Ecosystems and habitats

Wapusk National Park

Wapusk National Park represents Hudson-James Bay Lowlands, a vast, low-lying plain on the western shores of Hudson Bay. The land is a flat, poorly drained coastal plain with many lakes, ponds, creeks and meandering rivers that cover half of the land’s surface. The plain is influenced by a maritime subarctic climate and covered by the most extensive mantle of muskeg in North America. Located between latitudes 51ᵒ and 65ᵒ North, the lowlands contain one of the world’s largest contiguous wetlands.

The park is a transitionary ecosystem with boreal forest in south and arctic tundra to north. The current landscape developed as a result of isostatic rebound. This means that the land masses are rising after ice sheets pushed them down during the last ice age. This process is happening at a rate of approximately 1.3 metres every 100 years. The region is underlain by continuous and discontinuous permafrost and impermeable silt-clay soils. These features impede water infiltration and cause pooling of water at the surface. This creates the wetlands and thousands of lakes that aerial views of Wapusk are known for.

Wapusk National Park plays an important part in habitat conservation. Wapusk protects one of the world's largest known polar bear maternity denning areas. The park preserves critical habitat for hundreds of thousands of waterfowl and shorebirds.

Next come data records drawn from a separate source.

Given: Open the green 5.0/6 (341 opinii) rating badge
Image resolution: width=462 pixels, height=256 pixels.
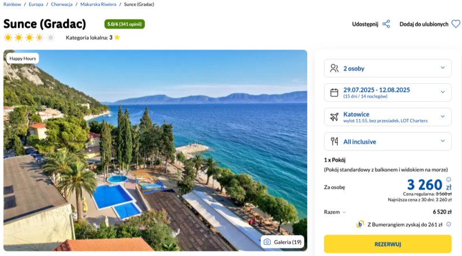Looking at the screenshot, I should 124,24.
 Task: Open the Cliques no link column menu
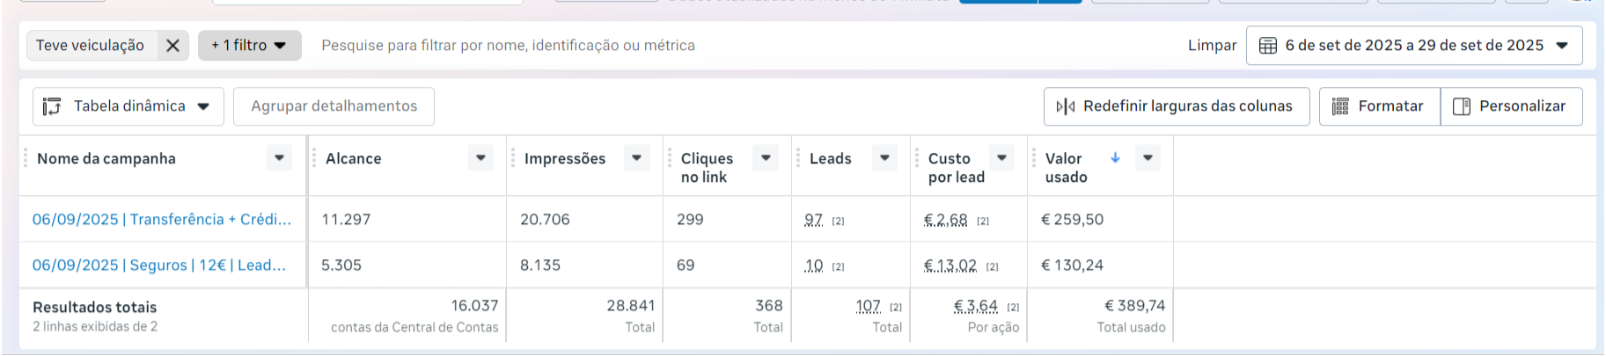(766, 158)
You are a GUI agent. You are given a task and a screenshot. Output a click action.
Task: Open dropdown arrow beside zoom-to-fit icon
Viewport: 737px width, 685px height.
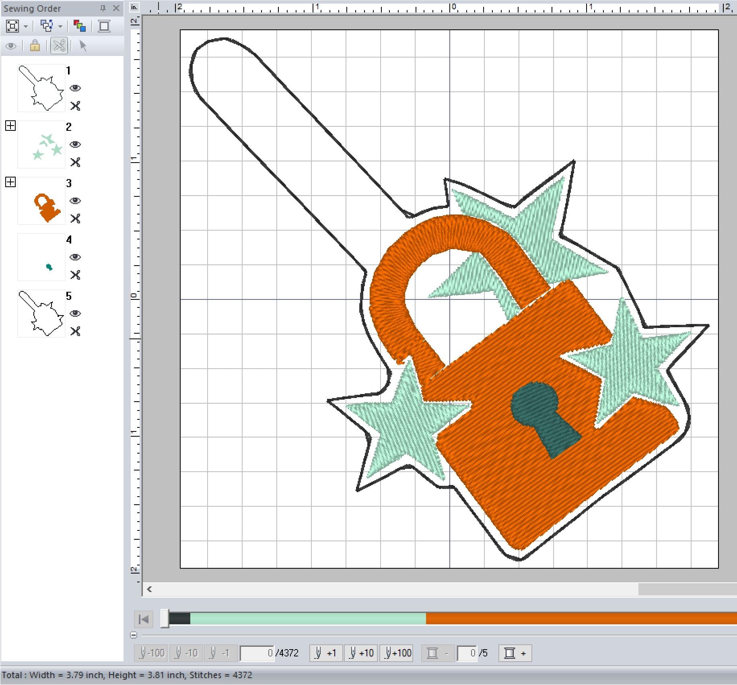tap(26, 27)
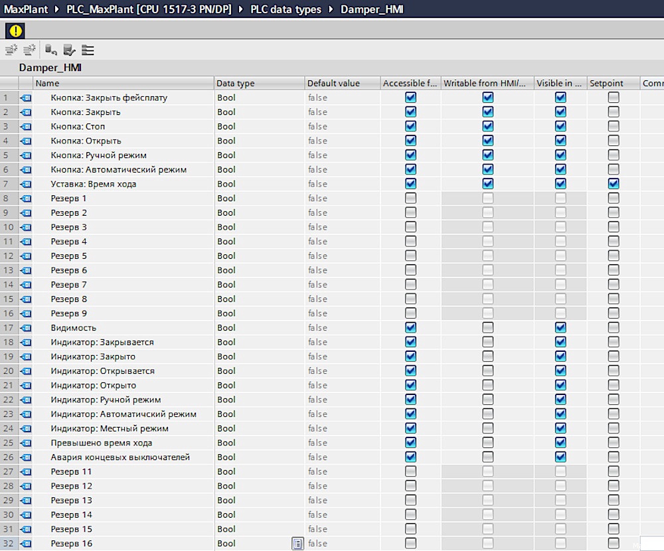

These birds nest on the Hudson Bay coast in the summer and gather to feed during the spring and fall migrations.

Ecosystems

The park is divided into six unique ecotypes:

  • Coastal fen
  • Coastal ridges and fen
  • Transitional fen
  • Interior peat plateau
  • Coastal forested fen
  • Forested peat plateau

The coastal fen ecotype is dominated by sedge and rush vegetation. Lakes within this ecotype form in depressions between beach ridges or in depressions caused by thawing permafrost.

The interior peat plateau ecotype contains moss, lichen and small shrubs. Approximately two to three metres of peat is underlain by roughly 70 centimetres of continuous permafrost. Lakes within this ecotype are primarily thermokarst in origin with ice-wedge peat polygons as their dominant features.

The boreal spruce forest ecotype is dominated by lichens, sphagnum moss, black spruce, tamarack, shrub willow and birch. Lakes within this ecotype are predominantly thermokarst in origin.

The thermokarst terrain type is characterized by very irregular surfaces or marshy hollows and small hummocks as ice-rich permafrost thaws. The land surface type occurs in Arctic areas and, on smaller scale, in mountainous areas.